Fig. 2The dynamics binding of Oct4 in promoter regions. (A) The number of Oct4 target genes at different reprogramming time points is represented as bar graph, and the specific number is marked at the top of the bar graph. (B) Distribution of Oct4-binding sites with respect to the TSS in promoter at different reprogramming time points is shown. (C) Boxplots of height (upper left), width (left bottom) and distance values of Oct4 peaks (upper right) located in target genes promoter and its target genes expression in promoter (right bottom). (D) Genome browser view at the Erbb3, Sall1, Lama3 and Lin28a locus of Oct4 binding at the different time points of reprogramming, respectively. And the blue boxes represent the promoters of these genes and their surrounding regions. (For interpretation of the references to color in this figure legend, the reader is referred to the web version of this article.)
Fig. 3Modeling of Oct4 spatial binding and its target genes. (A) Pearson correlation analysis of spatial binding parameters of Oct4 and its target gene expression levels at different time points of reprogramming. (B) The number of genes screened based on Pearson correlation coefficient. (C) The evaluation of multivariate regression model. The red line indicated the average coefficients of determination (R2) of model 6. The higher the coefficients are, the better the model goodness of fit. (D) The form and detailed parameters of the optimal model. (For interpretation of the references to color in this figure legend, the reader is referred to the web version of this article.)
Fig. 4Identification and characteristic analysis of strongly correlated target genes. (A) Pearson correlation analysis of spatial binding parameters and parameters combinations of Oct4 and its target genes expression values. (B) Upset chart showing the target genes screened by us at four time points of reprogramming (horizontal bar). The specific number of identified genes shared between different sets is indicated in the top bar chart corresponding to the solid points below the bar chart and each column represents shared genes between the different time points (linked dots).
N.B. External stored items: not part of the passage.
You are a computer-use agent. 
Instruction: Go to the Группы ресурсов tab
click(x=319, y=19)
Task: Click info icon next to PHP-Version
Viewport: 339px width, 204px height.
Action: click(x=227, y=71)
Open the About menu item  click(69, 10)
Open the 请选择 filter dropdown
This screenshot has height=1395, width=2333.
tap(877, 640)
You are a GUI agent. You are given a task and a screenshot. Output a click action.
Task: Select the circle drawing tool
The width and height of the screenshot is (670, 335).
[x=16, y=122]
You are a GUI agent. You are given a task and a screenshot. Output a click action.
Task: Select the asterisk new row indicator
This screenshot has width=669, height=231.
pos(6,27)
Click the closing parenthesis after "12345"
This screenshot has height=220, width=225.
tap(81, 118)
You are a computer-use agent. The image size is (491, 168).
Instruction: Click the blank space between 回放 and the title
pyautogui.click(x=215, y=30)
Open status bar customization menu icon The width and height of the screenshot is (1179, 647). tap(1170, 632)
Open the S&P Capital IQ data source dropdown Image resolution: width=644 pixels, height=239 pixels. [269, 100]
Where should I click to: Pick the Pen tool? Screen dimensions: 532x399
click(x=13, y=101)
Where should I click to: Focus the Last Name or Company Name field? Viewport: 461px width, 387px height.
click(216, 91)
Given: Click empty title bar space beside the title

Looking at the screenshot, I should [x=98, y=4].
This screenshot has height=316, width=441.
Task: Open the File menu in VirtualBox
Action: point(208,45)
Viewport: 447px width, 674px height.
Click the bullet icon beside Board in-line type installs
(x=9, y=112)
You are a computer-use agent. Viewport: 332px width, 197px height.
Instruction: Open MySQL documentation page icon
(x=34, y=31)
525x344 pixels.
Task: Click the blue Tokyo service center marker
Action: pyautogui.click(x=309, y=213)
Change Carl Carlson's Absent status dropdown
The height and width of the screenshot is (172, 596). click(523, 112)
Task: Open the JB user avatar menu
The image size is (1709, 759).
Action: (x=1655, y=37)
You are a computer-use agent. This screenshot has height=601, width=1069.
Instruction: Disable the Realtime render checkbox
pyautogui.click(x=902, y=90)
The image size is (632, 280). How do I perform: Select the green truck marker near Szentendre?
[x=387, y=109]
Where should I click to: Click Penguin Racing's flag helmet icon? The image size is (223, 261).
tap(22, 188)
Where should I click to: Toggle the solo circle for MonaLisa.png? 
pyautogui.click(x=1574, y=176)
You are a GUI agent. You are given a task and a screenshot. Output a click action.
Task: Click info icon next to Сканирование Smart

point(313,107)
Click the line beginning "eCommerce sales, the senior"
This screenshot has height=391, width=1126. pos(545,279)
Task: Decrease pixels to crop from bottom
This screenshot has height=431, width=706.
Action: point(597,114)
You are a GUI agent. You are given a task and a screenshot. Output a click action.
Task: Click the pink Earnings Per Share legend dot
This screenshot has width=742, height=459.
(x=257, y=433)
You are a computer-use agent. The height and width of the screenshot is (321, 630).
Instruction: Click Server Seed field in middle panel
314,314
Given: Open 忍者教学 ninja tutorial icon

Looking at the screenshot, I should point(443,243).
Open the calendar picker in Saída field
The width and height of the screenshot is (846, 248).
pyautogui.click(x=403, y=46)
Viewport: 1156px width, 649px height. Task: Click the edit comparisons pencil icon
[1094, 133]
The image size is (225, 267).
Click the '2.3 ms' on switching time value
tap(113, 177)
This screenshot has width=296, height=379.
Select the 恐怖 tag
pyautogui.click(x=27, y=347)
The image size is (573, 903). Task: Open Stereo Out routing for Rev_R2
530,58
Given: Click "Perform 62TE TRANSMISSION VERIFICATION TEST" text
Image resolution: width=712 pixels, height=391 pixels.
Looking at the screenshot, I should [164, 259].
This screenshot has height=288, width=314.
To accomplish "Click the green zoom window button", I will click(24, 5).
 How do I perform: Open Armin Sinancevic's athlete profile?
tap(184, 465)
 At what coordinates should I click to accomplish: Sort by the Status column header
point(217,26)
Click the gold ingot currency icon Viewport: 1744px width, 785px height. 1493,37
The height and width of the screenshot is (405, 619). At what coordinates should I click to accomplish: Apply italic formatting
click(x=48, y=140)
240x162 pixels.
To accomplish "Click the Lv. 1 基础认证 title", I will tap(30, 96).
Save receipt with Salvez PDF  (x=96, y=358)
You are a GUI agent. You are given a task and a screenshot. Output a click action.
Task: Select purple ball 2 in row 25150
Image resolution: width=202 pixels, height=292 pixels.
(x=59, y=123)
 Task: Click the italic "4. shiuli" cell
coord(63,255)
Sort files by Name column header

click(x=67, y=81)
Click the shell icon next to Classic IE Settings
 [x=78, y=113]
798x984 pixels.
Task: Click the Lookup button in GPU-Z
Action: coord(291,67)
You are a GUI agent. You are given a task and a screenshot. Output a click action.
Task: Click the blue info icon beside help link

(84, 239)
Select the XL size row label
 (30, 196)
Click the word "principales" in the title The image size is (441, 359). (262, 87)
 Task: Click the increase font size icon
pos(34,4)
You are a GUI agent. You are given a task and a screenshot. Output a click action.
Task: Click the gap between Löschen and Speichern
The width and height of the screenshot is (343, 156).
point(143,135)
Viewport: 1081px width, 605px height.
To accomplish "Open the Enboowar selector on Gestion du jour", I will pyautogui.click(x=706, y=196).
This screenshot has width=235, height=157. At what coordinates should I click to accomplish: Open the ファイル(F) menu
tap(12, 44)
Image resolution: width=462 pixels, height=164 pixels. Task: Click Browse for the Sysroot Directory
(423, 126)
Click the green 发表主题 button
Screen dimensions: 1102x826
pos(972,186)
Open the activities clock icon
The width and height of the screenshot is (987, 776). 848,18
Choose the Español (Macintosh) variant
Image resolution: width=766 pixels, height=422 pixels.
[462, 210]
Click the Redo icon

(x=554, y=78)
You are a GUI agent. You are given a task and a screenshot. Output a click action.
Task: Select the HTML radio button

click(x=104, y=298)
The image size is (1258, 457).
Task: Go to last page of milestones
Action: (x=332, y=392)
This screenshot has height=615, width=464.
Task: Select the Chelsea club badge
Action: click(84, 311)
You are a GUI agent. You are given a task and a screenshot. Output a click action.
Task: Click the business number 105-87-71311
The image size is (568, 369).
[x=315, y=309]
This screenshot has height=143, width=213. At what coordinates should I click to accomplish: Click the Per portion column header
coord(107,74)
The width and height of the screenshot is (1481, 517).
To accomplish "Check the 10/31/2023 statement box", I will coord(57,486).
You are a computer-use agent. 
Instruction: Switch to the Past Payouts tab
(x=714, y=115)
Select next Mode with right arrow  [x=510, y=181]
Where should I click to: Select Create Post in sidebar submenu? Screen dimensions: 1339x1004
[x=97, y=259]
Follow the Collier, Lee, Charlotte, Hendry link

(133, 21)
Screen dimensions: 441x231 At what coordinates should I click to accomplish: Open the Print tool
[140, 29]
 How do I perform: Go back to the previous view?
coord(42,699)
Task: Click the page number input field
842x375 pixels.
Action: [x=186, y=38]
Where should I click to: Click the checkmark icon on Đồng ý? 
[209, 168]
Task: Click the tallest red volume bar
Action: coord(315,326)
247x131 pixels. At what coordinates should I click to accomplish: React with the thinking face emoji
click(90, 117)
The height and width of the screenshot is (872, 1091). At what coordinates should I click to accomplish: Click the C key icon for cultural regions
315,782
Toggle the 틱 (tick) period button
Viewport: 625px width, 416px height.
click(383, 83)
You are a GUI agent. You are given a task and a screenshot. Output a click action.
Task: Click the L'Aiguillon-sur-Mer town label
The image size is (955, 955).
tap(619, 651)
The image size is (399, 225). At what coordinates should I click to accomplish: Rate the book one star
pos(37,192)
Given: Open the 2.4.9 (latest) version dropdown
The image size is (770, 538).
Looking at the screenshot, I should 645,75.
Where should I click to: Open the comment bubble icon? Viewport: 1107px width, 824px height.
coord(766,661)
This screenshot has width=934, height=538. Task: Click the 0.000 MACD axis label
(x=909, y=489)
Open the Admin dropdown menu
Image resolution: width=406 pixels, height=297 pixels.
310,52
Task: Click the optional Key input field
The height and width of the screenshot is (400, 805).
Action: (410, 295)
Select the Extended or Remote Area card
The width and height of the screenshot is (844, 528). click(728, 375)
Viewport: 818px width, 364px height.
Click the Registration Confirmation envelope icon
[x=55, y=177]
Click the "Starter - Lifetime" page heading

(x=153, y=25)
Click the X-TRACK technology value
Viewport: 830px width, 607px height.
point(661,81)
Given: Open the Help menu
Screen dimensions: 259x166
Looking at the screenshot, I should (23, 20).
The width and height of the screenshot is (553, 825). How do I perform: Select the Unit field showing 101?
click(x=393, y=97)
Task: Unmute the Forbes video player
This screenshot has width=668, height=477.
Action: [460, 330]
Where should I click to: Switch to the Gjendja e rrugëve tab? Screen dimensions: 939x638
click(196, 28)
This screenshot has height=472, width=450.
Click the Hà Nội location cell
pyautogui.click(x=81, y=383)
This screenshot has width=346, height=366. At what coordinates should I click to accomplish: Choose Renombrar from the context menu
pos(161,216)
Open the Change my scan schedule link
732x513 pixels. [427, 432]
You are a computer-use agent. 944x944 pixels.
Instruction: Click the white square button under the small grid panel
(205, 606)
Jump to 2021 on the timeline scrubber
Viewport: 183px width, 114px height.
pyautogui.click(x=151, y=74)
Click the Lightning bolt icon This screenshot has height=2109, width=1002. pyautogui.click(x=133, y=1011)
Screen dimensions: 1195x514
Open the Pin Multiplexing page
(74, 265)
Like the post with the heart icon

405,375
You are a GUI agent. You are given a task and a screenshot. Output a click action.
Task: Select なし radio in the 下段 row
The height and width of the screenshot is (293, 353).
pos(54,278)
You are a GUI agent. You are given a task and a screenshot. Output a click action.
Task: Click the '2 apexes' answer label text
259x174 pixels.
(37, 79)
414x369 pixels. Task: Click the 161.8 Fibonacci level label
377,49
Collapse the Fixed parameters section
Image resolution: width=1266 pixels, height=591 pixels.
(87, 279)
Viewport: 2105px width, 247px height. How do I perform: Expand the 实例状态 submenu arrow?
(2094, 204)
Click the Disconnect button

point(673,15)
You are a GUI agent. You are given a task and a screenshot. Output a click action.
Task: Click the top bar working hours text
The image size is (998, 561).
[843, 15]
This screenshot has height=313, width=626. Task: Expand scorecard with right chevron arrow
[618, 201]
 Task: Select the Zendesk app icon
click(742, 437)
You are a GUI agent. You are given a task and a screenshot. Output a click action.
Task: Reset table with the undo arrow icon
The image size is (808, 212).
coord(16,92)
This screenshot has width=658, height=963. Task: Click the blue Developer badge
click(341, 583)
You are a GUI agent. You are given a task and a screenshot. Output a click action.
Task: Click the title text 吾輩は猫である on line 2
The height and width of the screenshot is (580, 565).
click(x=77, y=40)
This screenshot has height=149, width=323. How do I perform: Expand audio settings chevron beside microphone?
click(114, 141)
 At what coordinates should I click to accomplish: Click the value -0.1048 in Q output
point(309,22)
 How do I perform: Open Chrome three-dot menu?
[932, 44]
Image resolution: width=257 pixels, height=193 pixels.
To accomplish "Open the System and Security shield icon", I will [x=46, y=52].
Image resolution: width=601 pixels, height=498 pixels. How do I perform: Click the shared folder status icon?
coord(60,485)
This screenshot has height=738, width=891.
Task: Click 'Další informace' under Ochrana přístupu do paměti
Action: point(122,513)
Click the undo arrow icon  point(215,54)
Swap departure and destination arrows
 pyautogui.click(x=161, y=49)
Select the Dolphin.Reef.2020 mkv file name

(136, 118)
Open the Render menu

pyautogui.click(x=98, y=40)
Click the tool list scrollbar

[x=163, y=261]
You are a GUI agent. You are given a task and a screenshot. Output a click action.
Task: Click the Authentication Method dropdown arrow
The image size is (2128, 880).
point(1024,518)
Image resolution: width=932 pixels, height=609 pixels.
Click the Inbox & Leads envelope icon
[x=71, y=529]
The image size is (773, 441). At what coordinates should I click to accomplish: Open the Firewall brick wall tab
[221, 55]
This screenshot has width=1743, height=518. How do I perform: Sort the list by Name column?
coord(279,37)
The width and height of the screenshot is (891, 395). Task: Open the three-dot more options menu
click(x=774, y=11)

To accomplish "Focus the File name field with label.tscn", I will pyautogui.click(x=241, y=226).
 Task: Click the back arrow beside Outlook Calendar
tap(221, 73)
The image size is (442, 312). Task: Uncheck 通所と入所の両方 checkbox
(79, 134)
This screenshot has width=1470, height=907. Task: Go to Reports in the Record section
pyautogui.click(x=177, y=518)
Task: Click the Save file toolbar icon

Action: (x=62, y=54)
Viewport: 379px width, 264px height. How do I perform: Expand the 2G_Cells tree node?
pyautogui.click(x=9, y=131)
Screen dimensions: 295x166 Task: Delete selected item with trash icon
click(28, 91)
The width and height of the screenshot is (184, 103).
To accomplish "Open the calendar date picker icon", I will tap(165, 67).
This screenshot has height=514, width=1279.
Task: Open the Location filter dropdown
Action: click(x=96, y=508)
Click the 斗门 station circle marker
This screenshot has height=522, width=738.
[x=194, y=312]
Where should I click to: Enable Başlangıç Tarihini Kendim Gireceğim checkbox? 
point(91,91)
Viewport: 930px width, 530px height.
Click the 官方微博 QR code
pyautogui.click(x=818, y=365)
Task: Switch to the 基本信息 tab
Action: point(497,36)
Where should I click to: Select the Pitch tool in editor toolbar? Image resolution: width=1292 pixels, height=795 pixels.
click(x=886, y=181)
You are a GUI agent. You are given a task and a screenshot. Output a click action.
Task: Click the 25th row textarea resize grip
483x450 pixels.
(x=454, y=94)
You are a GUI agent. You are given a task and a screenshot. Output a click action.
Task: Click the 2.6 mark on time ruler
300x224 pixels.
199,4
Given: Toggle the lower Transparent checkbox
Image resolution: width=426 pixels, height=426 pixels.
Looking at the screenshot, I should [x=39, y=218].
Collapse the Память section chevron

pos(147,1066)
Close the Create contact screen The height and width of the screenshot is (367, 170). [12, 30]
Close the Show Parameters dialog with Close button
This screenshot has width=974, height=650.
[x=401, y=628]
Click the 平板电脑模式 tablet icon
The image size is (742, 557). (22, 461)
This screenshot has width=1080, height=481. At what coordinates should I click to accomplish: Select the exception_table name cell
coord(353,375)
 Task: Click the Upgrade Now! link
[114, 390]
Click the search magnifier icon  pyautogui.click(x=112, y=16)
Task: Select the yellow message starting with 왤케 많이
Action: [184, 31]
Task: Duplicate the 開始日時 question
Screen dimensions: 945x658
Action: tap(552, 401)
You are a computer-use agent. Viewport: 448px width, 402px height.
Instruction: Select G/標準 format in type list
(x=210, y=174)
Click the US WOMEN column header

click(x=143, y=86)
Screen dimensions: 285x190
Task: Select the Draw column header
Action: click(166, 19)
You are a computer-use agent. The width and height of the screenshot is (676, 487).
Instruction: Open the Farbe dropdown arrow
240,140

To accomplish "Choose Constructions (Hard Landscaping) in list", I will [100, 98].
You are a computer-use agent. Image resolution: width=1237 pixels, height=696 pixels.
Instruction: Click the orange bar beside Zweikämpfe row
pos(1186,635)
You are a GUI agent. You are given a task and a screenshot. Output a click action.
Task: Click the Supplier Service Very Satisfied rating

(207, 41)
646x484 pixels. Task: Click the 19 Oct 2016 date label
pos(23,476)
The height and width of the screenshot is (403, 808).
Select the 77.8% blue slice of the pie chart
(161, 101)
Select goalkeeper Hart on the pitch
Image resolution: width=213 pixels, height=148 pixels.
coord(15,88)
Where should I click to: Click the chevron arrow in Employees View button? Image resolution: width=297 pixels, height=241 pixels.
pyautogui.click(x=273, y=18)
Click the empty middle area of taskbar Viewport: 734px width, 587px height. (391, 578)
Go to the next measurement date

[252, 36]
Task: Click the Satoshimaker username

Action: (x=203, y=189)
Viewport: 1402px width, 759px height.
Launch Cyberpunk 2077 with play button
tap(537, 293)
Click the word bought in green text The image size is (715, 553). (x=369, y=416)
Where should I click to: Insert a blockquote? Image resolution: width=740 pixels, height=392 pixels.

Figure generated using Upset R package. (C) The analysis KEGG pathway enrichment. (D) Genome browser view of the Oct4 density in the Nanog, Dppa3 and Sall4 region at different point of reprogramming, and the blue boxes represent the promoters of these genes and their surrounding regions. The bar chart presents the dynamic change of the expression level of Sall4, and the abscissa is the logarithmic conversion of the expression value. (E) Analysis of gene co-expression network, cycle nodes represent genes and the size of edges represents the power of the interrelation among the nodes.